Tax amnesty dinilai kurang efektif Jakarta – Dewan Perwakilan Rakyat (DPR-RI) menilai, rencana pemerintah untuk menerapkan tax amnesty atau pengampunan pajak bukanlah solusi yang tepat apabila tujuan pemerintah adalah menarik dana yang ada di luar negeri (repatriasi dana). Anggota Komisi XI DPR, Mulyadi, menyatakan kebijakan tersebut hanya akan memberi ruang bagi wajib pajak untuk menghindari sanksi tanpa menjamin perputaran dana kembali ke sektor riil domestik. Ia menegaskan, tanpa kebijakan pendukung seperti peningkatan pelayanan pajak dan insentif investasi jangka panjang, tax amnesty berisiko menjadi program berulang yang gagal mengejar target penerimaan negara.
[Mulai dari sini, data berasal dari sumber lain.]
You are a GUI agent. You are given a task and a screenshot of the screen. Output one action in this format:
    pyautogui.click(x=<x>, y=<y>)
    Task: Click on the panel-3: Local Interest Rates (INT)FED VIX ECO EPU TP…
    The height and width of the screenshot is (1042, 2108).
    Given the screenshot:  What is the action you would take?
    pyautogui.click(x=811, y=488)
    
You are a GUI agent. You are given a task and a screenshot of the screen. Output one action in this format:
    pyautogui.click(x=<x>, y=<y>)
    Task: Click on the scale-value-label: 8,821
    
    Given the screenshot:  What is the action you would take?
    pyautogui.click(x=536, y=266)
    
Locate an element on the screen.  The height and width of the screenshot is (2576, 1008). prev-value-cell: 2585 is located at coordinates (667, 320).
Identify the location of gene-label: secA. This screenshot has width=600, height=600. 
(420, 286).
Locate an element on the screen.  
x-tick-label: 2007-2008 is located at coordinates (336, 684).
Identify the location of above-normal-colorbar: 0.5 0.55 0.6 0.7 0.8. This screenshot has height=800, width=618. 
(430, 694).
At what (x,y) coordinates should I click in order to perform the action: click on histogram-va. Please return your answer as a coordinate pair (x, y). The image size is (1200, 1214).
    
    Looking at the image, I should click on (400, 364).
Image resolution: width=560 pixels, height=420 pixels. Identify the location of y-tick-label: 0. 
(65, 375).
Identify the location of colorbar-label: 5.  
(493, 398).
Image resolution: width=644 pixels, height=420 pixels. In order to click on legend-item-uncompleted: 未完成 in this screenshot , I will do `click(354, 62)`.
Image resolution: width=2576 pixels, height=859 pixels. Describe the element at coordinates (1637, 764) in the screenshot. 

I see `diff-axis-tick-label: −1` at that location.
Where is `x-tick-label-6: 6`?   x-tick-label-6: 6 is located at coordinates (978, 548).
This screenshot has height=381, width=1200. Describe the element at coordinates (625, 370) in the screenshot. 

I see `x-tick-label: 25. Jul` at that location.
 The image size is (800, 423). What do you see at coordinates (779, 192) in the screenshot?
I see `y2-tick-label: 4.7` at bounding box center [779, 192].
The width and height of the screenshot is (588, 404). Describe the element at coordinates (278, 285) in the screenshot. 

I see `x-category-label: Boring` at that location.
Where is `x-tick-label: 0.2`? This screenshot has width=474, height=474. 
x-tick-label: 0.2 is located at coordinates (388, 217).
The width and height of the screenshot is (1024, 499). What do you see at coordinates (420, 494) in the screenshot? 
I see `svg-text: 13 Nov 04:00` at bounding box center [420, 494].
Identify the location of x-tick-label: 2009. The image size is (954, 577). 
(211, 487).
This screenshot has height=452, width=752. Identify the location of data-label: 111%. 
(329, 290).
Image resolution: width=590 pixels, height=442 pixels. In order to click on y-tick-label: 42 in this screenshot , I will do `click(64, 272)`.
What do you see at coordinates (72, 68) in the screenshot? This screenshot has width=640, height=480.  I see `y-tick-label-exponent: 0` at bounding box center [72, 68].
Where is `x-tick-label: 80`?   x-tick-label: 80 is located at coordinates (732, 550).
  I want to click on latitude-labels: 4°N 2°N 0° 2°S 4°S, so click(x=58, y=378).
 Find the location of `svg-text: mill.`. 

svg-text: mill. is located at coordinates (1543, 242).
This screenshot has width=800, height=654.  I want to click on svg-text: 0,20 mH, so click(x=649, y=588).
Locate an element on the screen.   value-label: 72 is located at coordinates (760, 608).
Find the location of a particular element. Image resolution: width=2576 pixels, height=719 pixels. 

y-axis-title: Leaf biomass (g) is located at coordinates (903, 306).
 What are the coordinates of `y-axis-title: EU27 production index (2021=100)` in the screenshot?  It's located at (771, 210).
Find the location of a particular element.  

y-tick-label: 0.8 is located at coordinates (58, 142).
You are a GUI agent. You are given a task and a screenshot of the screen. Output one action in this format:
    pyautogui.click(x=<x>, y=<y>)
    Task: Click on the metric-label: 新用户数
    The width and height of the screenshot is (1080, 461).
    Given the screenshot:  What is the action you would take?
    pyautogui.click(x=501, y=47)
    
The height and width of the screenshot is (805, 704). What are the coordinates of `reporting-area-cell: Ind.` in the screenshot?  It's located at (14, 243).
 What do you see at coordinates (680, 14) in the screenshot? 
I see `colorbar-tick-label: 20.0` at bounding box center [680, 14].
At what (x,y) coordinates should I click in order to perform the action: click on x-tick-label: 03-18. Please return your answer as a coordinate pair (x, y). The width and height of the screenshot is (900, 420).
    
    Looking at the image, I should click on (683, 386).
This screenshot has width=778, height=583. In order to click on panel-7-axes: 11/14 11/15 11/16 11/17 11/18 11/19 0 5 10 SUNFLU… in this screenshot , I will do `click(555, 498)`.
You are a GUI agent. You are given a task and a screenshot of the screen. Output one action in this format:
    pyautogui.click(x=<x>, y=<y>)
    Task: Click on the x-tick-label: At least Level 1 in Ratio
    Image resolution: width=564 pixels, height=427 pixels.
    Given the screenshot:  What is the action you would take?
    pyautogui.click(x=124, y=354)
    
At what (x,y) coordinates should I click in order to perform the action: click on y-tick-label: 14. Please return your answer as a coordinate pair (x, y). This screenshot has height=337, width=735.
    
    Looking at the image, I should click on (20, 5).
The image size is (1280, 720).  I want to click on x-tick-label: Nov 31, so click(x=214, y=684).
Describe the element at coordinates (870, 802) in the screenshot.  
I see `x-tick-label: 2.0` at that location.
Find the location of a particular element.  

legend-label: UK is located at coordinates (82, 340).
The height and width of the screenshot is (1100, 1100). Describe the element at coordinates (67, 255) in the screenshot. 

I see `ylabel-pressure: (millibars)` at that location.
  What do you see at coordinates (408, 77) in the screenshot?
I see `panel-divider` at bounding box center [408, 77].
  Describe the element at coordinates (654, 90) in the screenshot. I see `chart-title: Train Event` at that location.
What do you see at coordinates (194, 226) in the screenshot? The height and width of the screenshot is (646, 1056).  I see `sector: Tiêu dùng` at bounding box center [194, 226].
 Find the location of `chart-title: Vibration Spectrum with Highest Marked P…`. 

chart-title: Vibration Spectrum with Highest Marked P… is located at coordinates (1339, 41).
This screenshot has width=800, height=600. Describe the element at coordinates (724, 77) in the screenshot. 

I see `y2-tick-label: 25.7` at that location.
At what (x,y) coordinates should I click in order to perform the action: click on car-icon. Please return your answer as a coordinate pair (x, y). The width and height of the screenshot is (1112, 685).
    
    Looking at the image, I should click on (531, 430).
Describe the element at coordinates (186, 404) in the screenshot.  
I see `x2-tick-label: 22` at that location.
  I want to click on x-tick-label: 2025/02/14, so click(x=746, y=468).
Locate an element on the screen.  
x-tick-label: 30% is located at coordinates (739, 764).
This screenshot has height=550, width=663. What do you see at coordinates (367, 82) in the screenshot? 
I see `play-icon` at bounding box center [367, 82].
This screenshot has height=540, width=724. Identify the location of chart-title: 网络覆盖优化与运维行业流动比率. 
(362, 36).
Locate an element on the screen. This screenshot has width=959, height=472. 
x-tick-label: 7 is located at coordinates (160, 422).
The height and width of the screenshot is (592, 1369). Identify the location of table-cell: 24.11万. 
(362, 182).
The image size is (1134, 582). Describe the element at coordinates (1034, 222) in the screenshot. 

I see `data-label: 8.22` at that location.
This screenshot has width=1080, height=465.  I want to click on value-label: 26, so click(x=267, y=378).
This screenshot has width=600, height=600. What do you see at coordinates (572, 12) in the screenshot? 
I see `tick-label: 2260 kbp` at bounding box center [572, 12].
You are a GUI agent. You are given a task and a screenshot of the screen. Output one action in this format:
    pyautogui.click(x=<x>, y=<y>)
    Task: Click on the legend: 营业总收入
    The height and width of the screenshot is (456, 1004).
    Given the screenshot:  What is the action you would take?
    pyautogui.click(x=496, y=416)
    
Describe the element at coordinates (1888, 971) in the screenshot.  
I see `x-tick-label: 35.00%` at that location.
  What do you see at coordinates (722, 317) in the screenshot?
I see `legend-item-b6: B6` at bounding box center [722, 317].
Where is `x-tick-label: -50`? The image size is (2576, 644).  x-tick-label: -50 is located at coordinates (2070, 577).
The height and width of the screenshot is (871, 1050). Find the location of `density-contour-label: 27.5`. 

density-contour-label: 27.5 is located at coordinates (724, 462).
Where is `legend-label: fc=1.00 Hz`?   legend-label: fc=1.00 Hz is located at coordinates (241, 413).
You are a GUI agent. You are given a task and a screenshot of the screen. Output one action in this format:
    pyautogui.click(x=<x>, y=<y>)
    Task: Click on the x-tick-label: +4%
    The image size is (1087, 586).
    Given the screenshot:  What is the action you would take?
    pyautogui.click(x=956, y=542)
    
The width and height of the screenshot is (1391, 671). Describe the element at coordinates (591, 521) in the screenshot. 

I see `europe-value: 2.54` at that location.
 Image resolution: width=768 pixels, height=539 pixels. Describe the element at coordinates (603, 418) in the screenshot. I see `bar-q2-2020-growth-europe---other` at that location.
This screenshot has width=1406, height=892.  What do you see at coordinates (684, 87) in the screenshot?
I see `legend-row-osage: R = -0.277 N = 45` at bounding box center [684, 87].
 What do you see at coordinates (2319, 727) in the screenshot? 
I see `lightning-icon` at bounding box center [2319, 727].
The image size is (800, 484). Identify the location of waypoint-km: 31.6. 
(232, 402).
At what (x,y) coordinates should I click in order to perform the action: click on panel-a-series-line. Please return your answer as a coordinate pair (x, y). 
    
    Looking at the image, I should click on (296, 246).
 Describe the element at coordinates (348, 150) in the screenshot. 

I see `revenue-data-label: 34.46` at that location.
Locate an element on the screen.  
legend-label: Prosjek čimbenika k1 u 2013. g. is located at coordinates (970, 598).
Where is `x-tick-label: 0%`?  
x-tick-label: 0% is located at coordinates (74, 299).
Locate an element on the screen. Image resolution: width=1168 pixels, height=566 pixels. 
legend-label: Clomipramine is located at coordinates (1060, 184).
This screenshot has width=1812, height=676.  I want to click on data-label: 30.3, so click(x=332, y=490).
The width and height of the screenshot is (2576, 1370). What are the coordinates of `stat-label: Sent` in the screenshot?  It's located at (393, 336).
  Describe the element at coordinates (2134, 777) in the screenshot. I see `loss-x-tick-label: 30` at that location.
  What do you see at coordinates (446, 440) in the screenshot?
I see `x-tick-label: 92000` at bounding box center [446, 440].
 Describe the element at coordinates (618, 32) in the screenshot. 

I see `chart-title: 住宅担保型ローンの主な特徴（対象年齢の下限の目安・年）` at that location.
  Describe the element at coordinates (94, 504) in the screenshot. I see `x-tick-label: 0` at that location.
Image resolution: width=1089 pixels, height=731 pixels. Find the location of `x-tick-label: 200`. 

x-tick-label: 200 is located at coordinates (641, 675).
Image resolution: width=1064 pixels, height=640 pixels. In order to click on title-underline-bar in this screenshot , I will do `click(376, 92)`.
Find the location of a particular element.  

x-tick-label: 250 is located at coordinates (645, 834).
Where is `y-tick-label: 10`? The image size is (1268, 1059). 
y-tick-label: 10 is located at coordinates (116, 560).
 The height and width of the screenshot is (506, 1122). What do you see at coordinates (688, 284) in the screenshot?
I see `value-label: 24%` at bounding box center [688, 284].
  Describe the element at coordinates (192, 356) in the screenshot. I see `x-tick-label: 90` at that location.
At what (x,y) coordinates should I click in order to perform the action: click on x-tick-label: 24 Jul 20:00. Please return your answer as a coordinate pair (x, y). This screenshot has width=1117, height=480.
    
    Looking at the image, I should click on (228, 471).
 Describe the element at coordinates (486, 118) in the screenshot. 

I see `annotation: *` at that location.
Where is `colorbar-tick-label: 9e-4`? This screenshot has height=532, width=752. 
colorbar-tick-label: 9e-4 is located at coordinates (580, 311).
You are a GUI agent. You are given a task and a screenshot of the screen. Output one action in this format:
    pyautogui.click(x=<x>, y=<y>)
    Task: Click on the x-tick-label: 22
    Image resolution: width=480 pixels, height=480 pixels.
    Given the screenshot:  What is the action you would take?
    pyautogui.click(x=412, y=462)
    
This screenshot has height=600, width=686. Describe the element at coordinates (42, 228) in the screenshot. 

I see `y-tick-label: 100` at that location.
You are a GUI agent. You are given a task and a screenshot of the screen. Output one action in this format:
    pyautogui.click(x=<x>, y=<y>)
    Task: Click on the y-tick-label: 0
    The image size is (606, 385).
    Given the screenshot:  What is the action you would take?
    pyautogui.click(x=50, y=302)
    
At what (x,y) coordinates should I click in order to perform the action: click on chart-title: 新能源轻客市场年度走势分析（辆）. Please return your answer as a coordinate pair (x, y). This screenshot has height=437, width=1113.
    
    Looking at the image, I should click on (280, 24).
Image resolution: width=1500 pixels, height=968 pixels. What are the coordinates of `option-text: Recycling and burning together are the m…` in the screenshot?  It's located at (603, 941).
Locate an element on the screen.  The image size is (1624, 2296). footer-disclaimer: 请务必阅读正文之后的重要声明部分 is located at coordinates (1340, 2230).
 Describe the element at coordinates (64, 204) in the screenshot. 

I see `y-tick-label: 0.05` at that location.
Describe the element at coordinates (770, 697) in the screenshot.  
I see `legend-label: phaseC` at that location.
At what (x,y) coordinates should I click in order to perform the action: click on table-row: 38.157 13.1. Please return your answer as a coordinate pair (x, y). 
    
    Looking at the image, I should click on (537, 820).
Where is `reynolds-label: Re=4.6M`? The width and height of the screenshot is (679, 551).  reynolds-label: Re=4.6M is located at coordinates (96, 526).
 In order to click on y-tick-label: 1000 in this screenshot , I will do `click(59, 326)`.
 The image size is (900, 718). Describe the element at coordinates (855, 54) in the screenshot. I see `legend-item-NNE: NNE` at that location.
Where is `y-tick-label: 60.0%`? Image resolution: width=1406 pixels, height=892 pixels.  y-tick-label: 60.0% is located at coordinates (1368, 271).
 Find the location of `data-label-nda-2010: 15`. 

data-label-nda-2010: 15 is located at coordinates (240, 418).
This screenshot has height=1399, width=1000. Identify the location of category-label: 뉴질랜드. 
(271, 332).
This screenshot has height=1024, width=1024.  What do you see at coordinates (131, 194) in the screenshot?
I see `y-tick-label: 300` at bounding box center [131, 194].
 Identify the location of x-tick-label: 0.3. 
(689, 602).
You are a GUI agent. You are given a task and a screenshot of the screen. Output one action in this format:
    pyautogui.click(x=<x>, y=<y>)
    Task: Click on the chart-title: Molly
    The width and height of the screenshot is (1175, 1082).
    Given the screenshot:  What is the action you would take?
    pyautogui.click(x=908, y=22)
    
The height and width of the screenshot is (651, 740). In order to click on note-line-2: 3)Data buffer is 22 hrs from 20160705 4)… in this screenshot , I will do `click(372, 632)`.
Demikian pernyataan tersebut seperti disampaikan oleh Anggota Komisi XI DPR RI Ecky Awal Mucharam, di Jakarta, Senin, 9 Mei 2016. Menurutnya, jika tujuan pemerintah adalah menarik dana yang ada di luar negeri maka seharusnya yang dilakukan pemerintah adalah perbaikan infrastruktur.
“Jadi bukan fasilitas pajak yang dipertanyakan, tapi situasi ekonomi, dan perbaikan infrastruktur, dengan begitu dana itu akan datang sendiri nantinya,” ujar Ecky.
Terlebih, kata dia, pada 2018 mendatang Indonesia akan mengimplementasikan pertukaran data perbankan dan perpajakan (Automatic Exchange of Information/AEoI), yang memungkinkan pemerintah untuk menarik dana lebih banyak lagi dari luar negeri.
“Jadi kalau memang akan dibuka itu (data informasi perpajakan), kenapa sekarang dikasih tax amnestynya. Kita bukan tidak setuju tax amnesty. Tapi tax amnesty harus dijadikan instrumen reformasi perpajakan,” tukasnya.
Dia mengungkapkan, bahwa kebijakan tax amnesty ini telah dilakukan oleh banyak negara lain, namun ada sebagian yang berhasil dan ada juga yang gagal. Kebanyakan, tujuan diterapkannya tax amnesty adalah untuk menambah penerimaan pajak serta menutup kekurangan (shortfall) pajak.
Kendati demikian, lanjut dia, penerapan tax amnesty dianggap kurang berdampak signifikan terhadap shortfall pajak tahun ini yang diperkirakan mencapai Rp200 triliun. Menurutnya, pemangkasan belanja pemerintah justru dianggap lebih signifikan untuk menutup shortfall pajak.
“Karena yang diperlukan pengusaha dan investor itu adalah reformasi perpajakan yang membuat mereka nyaman. Nah itu yang belum ada kepastiannya,” tutup Ecky.